Les auteur·ices prolongent cette analyse fine en différenciant les parcours migratoires (intra-européens, Afrique du Nord, Afrique subsaharienne et Asie) et en les mettant en perspective avec le degré de précarisation des individus. Cette approche « intersectionnelle » (p. 165) montre l’importance de penser ensemble ces critères pour comprendre leur influence sur le vote. Ainsi, si dans les deux villes le fait d’avoir un parcours migratoire extra-européen fait l’effet d’une « digue » contre le vote FN, les auteur·ices notent que, dans le cas de Méricourt, le niveau de précarité pour les populations sans parcours migratoire est fortement corrélé au vote Le Pen, et que les cas de protection salariale forte (fonctionnaires majoritairement) constituent au contraire une forme de barrage au vote d’extrême droite. À Villeneuve-Saint-Georges, le FN attire plutôt les « petits stables » (p. 166) tandis que J.-L. Mélenchon est soutenu par les travailleurs en contrats courts. Ces résultats permettent de prolonger les travaux de Violaine Girard sur le vote FN au sein des populations en ascension sociale tout en réfutant les théories visant à lier unilatéralement taux de chômage et vote FN. De même, ils permettent aussi de confirmer les travaux sur le tropisme à gauche des populations discriminées et victimes de « déni de francité » (Simon et Tiberj 2016).

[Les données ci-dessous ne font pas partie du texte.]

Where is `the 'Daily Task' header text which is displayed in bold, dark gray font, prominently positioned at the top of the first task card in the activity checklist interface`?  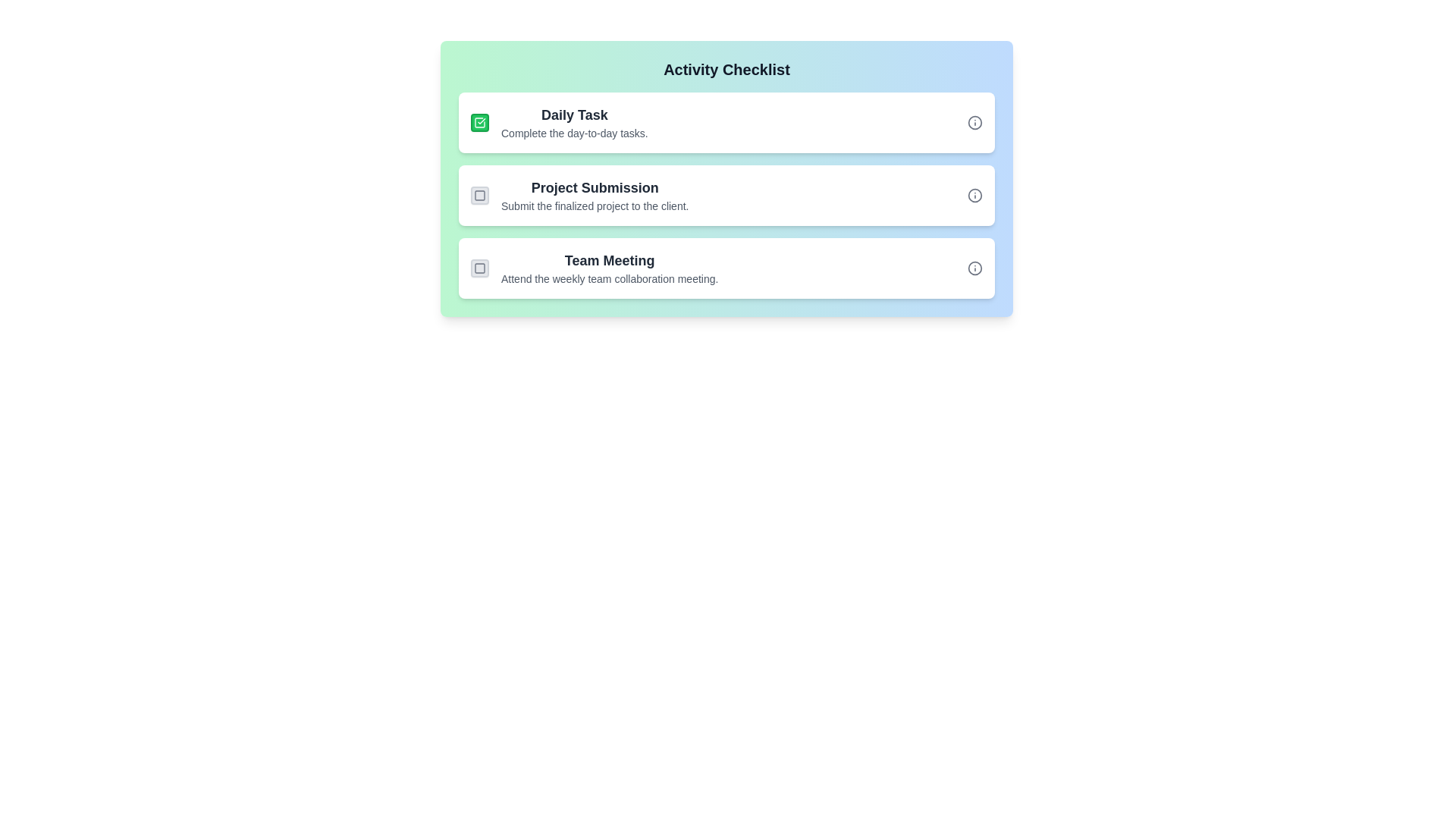
the 'Daily Task' header text which is displayed in bold, dark gray font, prominently positioned at the top of the first task card in the activity checklist interface is located at coordinates (573, 114).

Enfin, pour compléter cette approche intersectionnelle des votes, le collectif Focale requestionne la thèse du lien entre anomie sociale et vote FN (Beaud et Pialoux 1999). À Méricourt, un score élevé d’anomie tend à favoriser le vote FN, effet que l’on retrouve de façon plus faible à Villeneuve-Saint-Georges. A contrario, dans les deux villes, une forte insertion sociale favorise le vote Mélenchon. C’est l’appartenance à un syndicat ou à une association qui sont le plus fortement corrélées à ce vote de gauche. Quant à l’appartenance religieuse, catholique notamment, elle tend vers un vote FN quand elle ne s’accompagne pas d’une fréquentation régulière des offices religieux. Cette importance de l’encadrement local comme frein au vote FN se confirme lorsque l’on considère la durée d’emménagement. C’est particulièrement vrai à Méricourt, où la « culture politique ouvrière » (p. 194) est encore forte, et où la probabilité d’un vote Mélenchon augmente avec le temps d’habitation dans la ville. Le vote pour le FN semble quant à lui davantage concerner les populations récemment installées et dont l’arrivée dans un territoire socialement défavorisé pourrait produire un certain ressentiment.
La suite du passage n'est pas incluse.